Task details >>
The task calls for an exact retyping of the lines from the one holding "Image resolution: width=800" through the end of the listing, with pictures omitted and nothing added.

◆ ◆ ◆ ◆ ◆ ◆ ◆

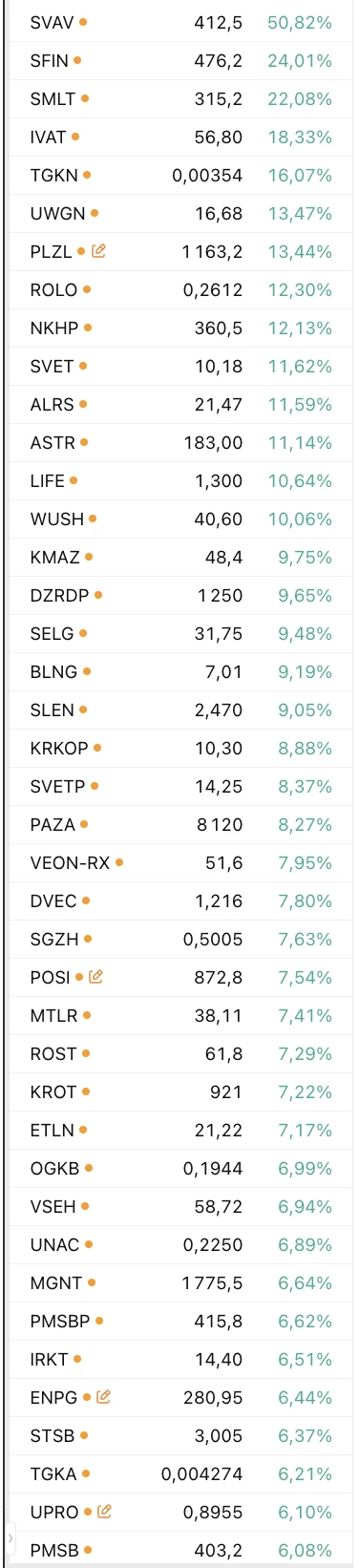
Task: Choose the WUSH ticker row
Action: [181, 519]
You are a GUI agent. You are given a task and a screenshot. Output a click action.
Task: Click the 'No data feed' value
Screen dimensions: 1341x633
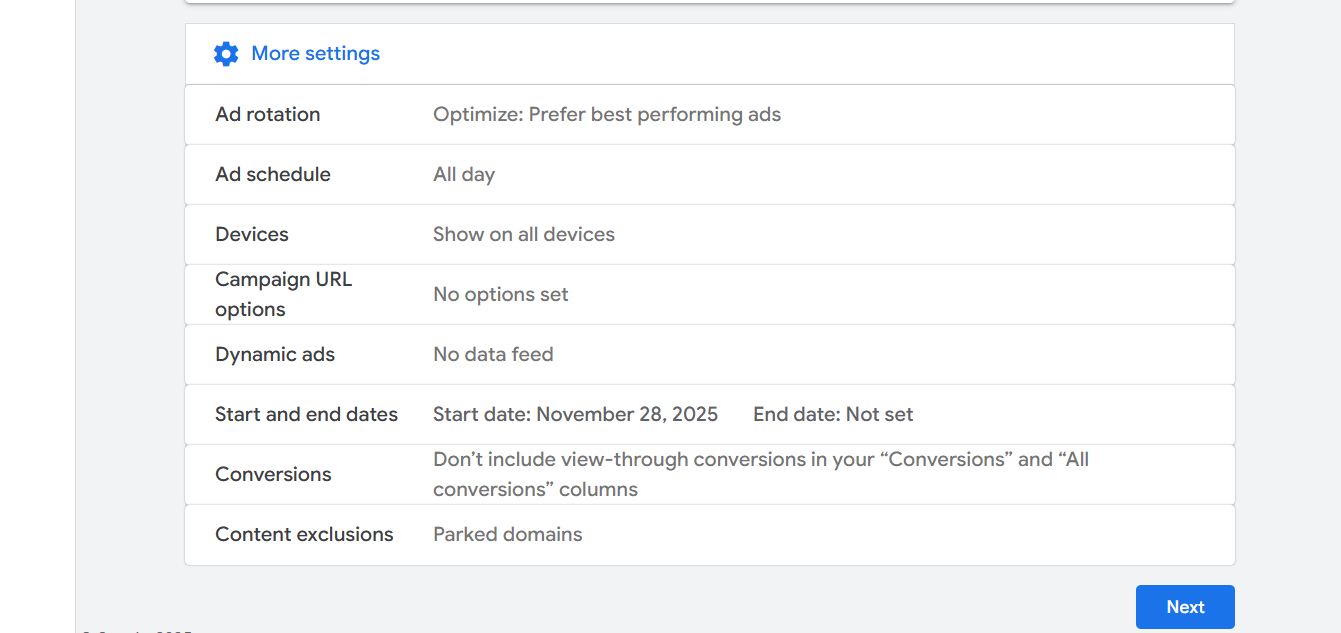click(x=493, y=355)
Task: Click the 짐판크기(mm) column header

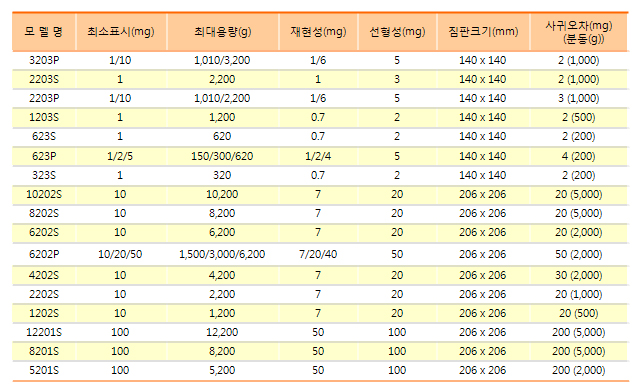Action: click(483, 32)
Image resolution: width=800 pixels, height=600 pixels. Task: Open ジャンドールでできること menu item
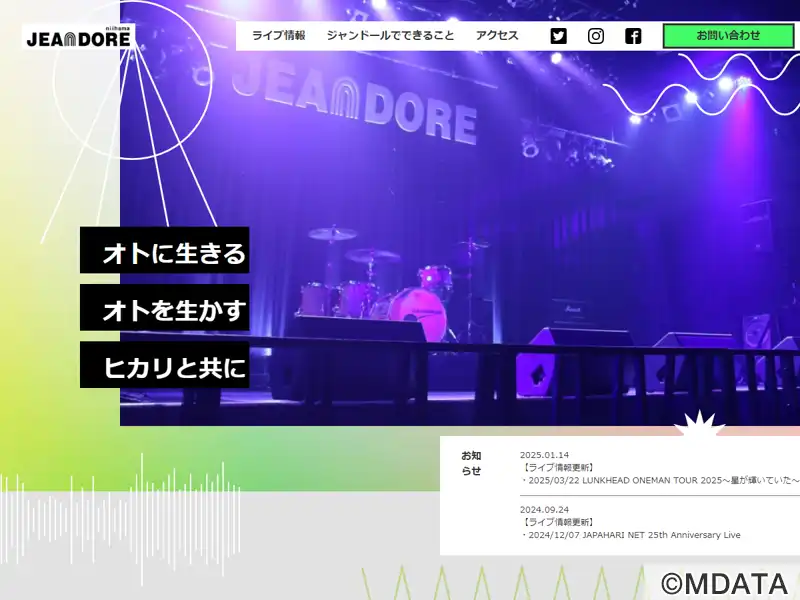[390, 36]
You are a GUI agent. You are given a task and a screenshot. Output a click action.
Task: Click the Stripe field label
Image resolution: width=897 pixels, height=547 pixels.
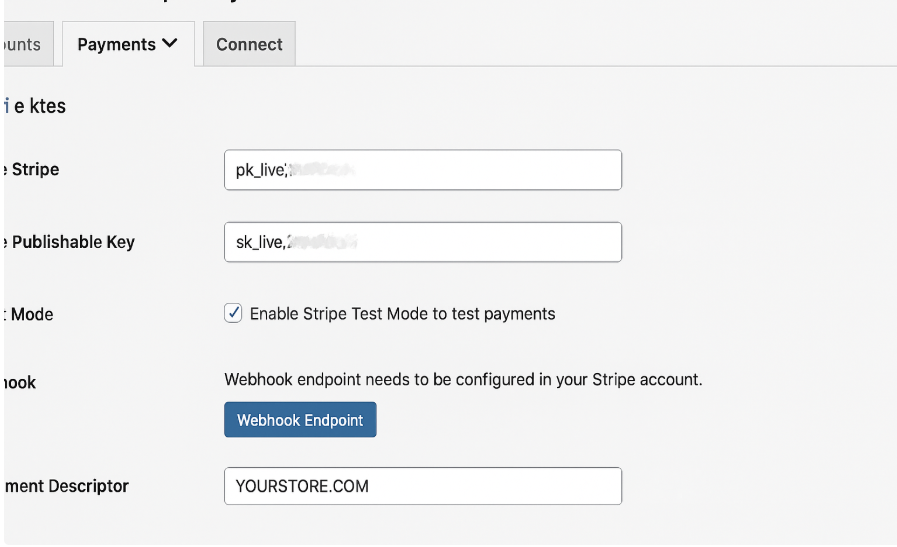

◆ ◆ ◆ ◆ ◆ ◆ ◆

Completed task >>
Image resolution: width=800 pixels, height=600 pixels. Task: Open ジャンドールでできること menu item
[390, 36]
You are a GUI agent. You are given a task and a screenshot. Output a click action.
Task: Click the Stripe field label
Image resolution: width=897 pixels, height=547 pixels.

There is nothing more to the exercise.